German football club

SV Fortuna Magdeburg is a German association football club from the city of Magdeburg in Saxony-Anhalt.

== History ==
The club was founded 1 August 1911 as Magdeburger Fußball-Verein Fortuna 1911. An earlier unrelated side known as Fussball Club Fortuna Magdeburg played in the Verband Magdeburger Ballspiel-Vereine (Federation of Magdeburg Ballplay Teams) between 1901 and 1904, including an appearance in the 1903–04 league final, soon after which the club was dissolved.

The new similarly named club was established in 1911 with departments for football, athletics, handball, and volleyball. The team enjoyed some limited success in local competition during the interwar period. In 1933 German football was re-organized under the Third Reich into sixteen top-flight divisions where Fortuna made single season appearances in the Gauliga Mitte in 1933–34 and 1938–39. After World War II occupying Allied authorities ordered the dissolution of all organizations in the country, including sports and football associations. Fortuna was re-constituted in 1950 as BSG Turbine Magdeburg with the club's best performances coming in the early to mid-60s when they played as a second division side in East Germany's DDR-Liga. During this period the sports club grew considerably and added a number of other departments including swimming and water polo, cycling, table tennis, chess, and billiards.
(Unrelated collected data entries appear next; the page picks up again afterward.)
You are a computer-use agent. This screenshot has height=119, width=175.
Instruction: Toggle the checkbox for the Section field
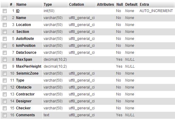(x=5, y=32)
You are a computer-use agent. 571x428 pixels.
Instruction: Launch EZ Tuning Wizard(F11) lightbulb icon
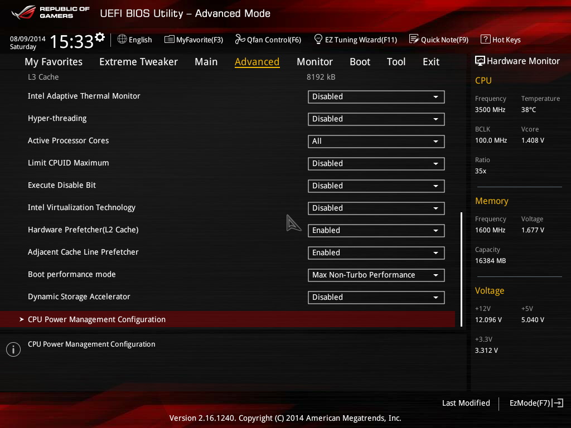point(318,40)
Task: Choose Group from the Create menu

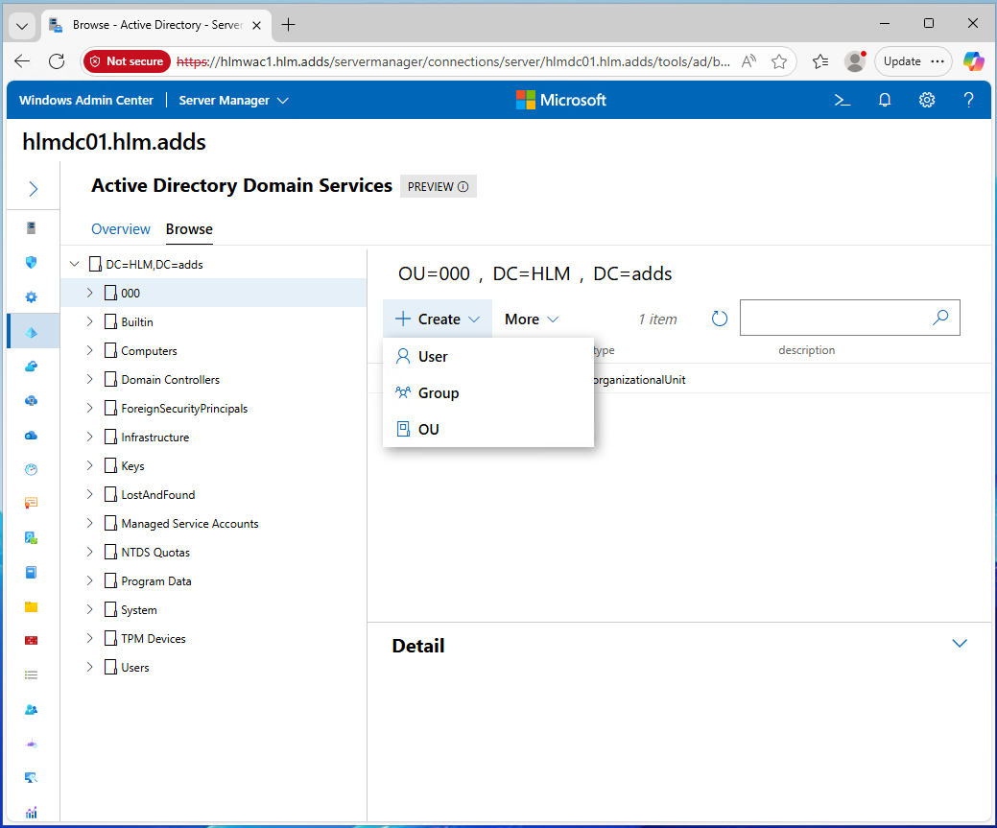Action: [x=438, y=393]
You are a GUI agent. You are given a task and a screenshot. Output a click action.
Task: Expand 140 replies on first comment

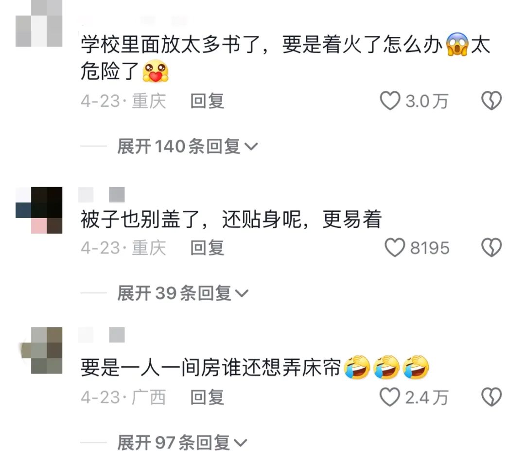click(188, 147)
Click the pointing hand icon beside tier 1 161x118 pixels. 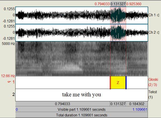coord(9,82)
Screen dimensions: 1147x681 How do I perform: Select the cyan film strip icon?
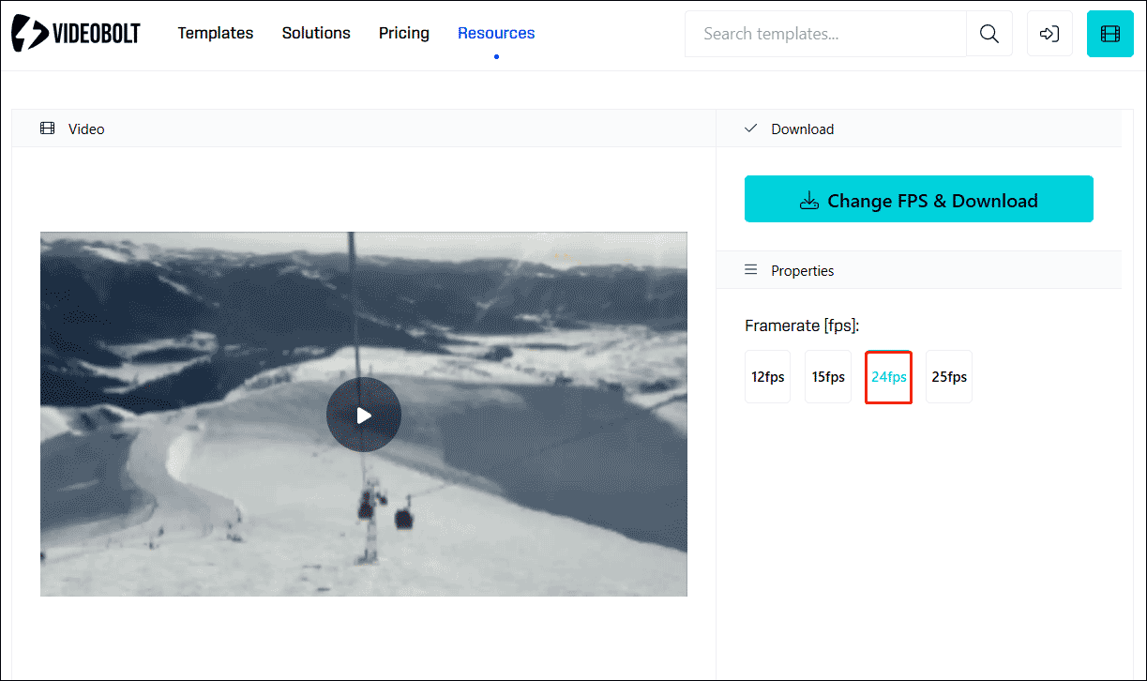[x=1109, y=33]
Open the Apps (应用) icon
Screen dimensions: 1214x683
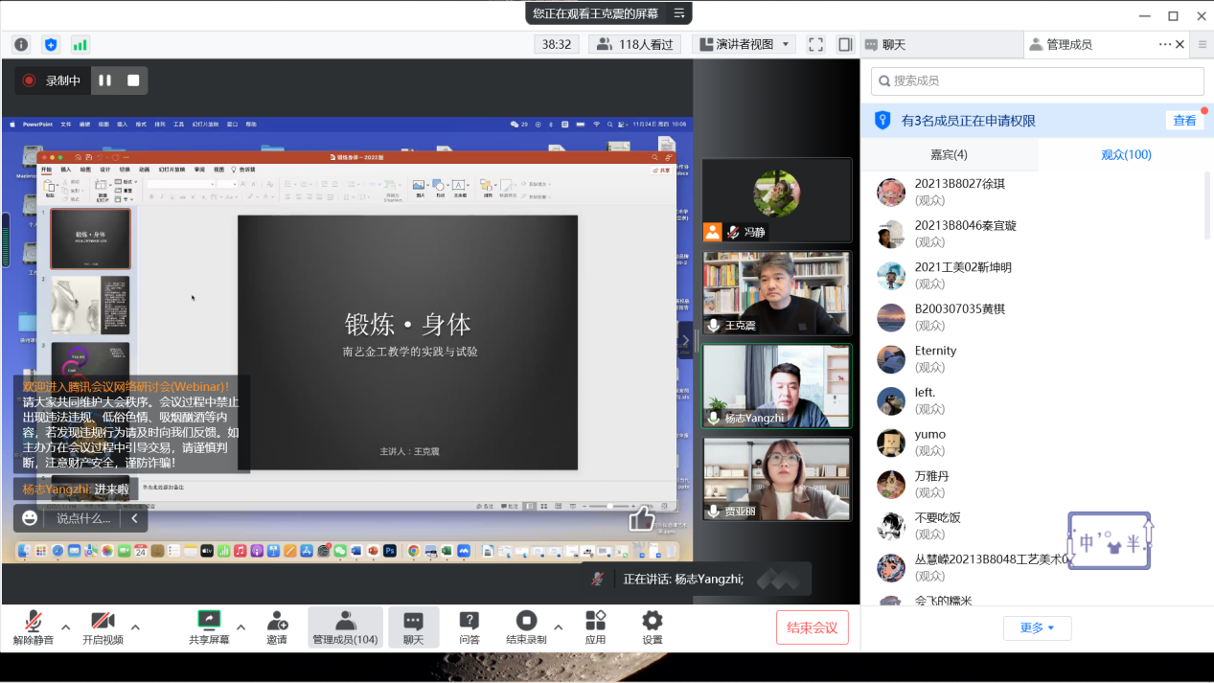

After German reunification in 1990, the club was re-established acknowledging its old identity as SV Fortuna Magdeburg. A championship in the Landesliga Sachsen-Anhalt (V) in 1995 elevated the club to the NOFV-Oberliga Süd (IV) where they would compete for four seasons before financial problems drove them to the Landesklasse Sachsen-Anhalt (VII) in 2000. In recent seasons the club has been fluctuating between Verbandsliga, Landesliga and Landesklasse, playing in the Landesliga once more from 2013 to 2016 when a league championship took the club up to the Verbandsliga.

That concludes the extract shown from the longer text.